Dentro de lo triste, me alivia creer que un padre en ese momento quiere saber que su hijo está a su lado. Mi mujer me manda un mensaje preguntando por mi viejo. Miro la hora y son las 7 y 20. Le digo entre sollozos que mi Papá se está yendo. Ahora sí veo que respira menos. La panza ya no se mueve como antes. Es como un globo que se va desinflando de a poco pero cada vez más deprisa. Corto la conversación porque entra una enfermera. No alcanzo a ver lo que hace y, casi sin mirarme, se va.

Pasan pocos segundos, quizás un minuto. Soy el único testigo del final de Pepe, mi Papá. En un instante, ya no hay ruido de respiración y la máscara de oxígeno ya no se empaña. En cuestión de segundos vi nacer a mis tres hijos. En ese breve pedacito de tiempo, vi partir a Papá.

Dicen que cuando uno se muere hace como un último suspiro. Los religiosos dirán que es cuando el alma de despega del cuerpo. Si fue así, no me di cuenta. Solo fue como una lucecita que se fue apagando lentamente, como quedándose sin batería.
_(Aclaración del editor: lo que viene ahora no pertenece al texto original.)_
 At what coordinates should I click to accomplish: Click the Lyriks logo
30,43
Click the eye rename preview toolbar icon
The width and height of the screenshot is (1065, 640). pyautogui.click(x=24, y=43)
Más allá de la imagen, lo primero que percibo es ese sonido que ya no está. Es el silencio cuando grita, como dice una canción de Luis Eduardo Aute. Es el grito que quiero gritar y no puedo. Viene una médica de origen chino y me pide que la espere afuera. Escucho risas de otros cuartos y veo gente que se saluda en la recepción. No recuerdo cuanto tiempo pasa y la doctora me hace pasar. Espera a que me ubique al lado de mi padre y me confirma lo que ya sé. Me consuela y me alivia diciendo que Pepe no sufrió ni se dio cuenta de nada.

El parte que me entrega dice que la causa inmediata fue “Insuficiencia respiratoria no tóxica” y la causa originaria un “Carcinoma urotelial con avanzado estadio terminal”

Tomo fuerzas y llamo a mi hermana menor (la otra está llegando de Corrientes, dónde vive). Mientras espero que me atienda, siento mis latidos. Todavía me duele el llanto de ella al enterarse. Despierto a mi Mamá y ahora soy yo el que la llama con algo contundente. Pero ella está más entera, más curtida y más sabia. Luego ubico a mi tío y padrino, quién siempre estuvo. Escupo la noticia y escucho el sonido del subte. Al cortar, imagino cómo habrá seguido ese viaje cotidiano y lamentablemente modificado.

Son los últimos momentos con mi Papá a solas. Sin la máscara ni el suero, parece dormido. Su pelo gris acero permanece peinado hacia atrás sobre su frente prominente. Lo agarro de la mano pero sus gruesos dedos ya no aprietan la mía. Sus facciones parecen corridas, desfasadas. Toco su mejilla izquierda y todavía está tibio. Me parece extraño no escucharlo respirar.

Ojalá, esté donde esté, sepa que lo voy a extrañar mucho. Mucho más de lo que pensaba. Me parece ver un rayo de sol reflejándose en la cara de Pepe. Las despintadas paredes del cuarto ya no son blancas sino anaranjadas. En vez de oscurecer, amanece.